Aux termes de ses dernières écritures qui seules saisissent la cour en application de l'article 954 du code de procédure civile , Maître D. fait connaître qu'il ne s'oppose pas à la confirmation du jugement critiqué et à la poursuite de la procédure de saisie immobilière devant le juge de l' exécution du tribunal de grande instance de Draguignan.
Le jugement déféré ne faisant pas l'objet de critique, sera en conséquence confirmé.
Maître D. indique que conformément aux dispositions du règlement européen précité, les créanciers devront être désintéressés mais uniquement par l'intermédiaire, ou à tout le moins pour le compte de la masse faillie et ce afin de permettre la disparition des dettes du compte de la faillite, ajoutant que la créance de M.C. a été reconnue par le tribunal de première instance de Flandre Orientale ( Belgique) et inscrite dans la liste de la faillite de M.D.. Il précise que le solde du prix de vente réalisé devra être remis, après paiement des deux créanciers inscrits, à la masse de la faillite.
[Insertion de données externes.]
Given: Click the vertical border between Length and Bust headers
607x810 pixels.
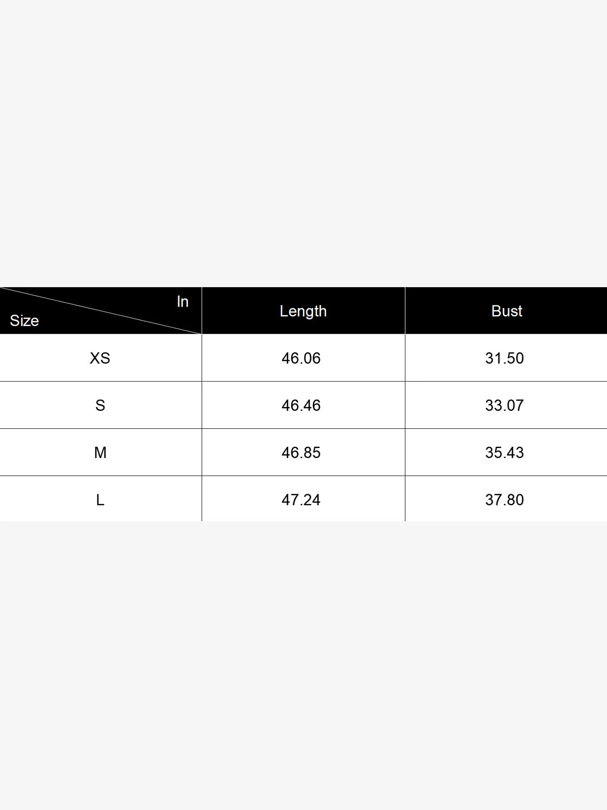Looking at the screenshot, I should (x=405, y=311).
M.C. titulaire sur l'immeuble saisie d'une hypothèque judiciaire et la CRCAM qui dispose sur ce bien d'un privilège de deniers invoquent à juste titre les dispositions de l'article 8 du règlement règlement (UE) 2015/848 susvisé aux termes desquelles l'ouverture de la procédure d'insolvabilité n'affecte pas le droit réel d'un créancier ou d'un tiers sur des biens corporels ou incorporels, meubles ou immeubles, à la fois des biens déterminés et des ensembles de biens indéterminés dont la composition est sujette à modification, appartenant au débiteur et qui sont situés, au moment de l'ouverture de la procédure , sur le territoire d'un autre État membre.
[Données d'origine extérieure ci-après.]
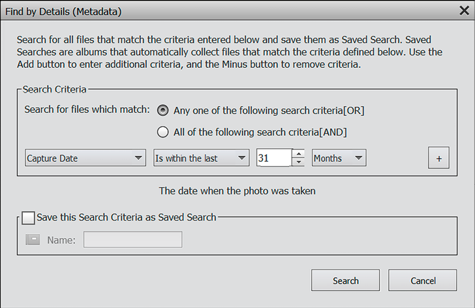Expand the Months unit dropdown
The height and width of the screenshot is (308, 475).
(x=339, y=158)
Et suivant les dispositions de l'article 23 du réglement le créancier qui, après l'ouverture de la procédure d'insolvabilité obtient par tout moyen, notamment par des voies d' exécution , satisfaction totale ou partielle en ce qui concerne sa créance sur les biens du débiteur qui se situent sur le territoire d'un autre État membre restitue ce qu'il a obtenu au praticien de l'insolvabilité, sous réserve des articles 8 et 10.
Il y a donc lieu de dire que le prix d'adjudication sera consigné entre les mains du séquestre désigné dans le cahier des conditions de vente et que la procédure de distribution sera régie par les dispositions du code des procédures civiles d' exécution . En cas de boni, celui-ci sera adressé à Maître D. es-qualités.
L'équité ne commande pas qu'il soit fait application des dispositions de l'article 700 du code de procédure civile en faveur de l'une ou l'autre des parties.
Les dépens d'appel seront compris dans les frais de vente soumis à taxe.
PAR CES MOTIFS
La cour, statuant par arrêt réputé contradictoire, prononcé par mise à disposition au greffe,
Reçoit l'intervention volontaire de Maître Geert D., ès-qualité de curateur de la faillite de Monsieur Dirk D.,
Confirme le jugement déféré en toutes ses dispositions,
Ajoutant,
Renvoie l'affaire devant le juge de l' exécution du tribunal de grande instance de Draguignan pour poursuite de la procédure de saisie immobilière,
Vu les dispositions des articles 8 et 23 du règlement (UE) 2015/848 du Parlement européen et du Conseil du 20 mai 2015,
Dit que le prix d'adjudication sera consigné entre les mains du séquestre désigné dans le cahier des conditions de vente déposé au greffe du juge de l' exécution du tribunal de grande instance de Draguignan et que la procédure de distribution sera régie par les dispositions du code des procédures civiles d' exécution , et qu'en cas de boni, celui-ci sera adressé à Maître D. es-qualités.
Dit n'y avoir lieu à application des dispositions de l'article 700 du code de procédure civile,
Dit que les dépens d'appel seront compris dans les frais de vente soumis à taxe.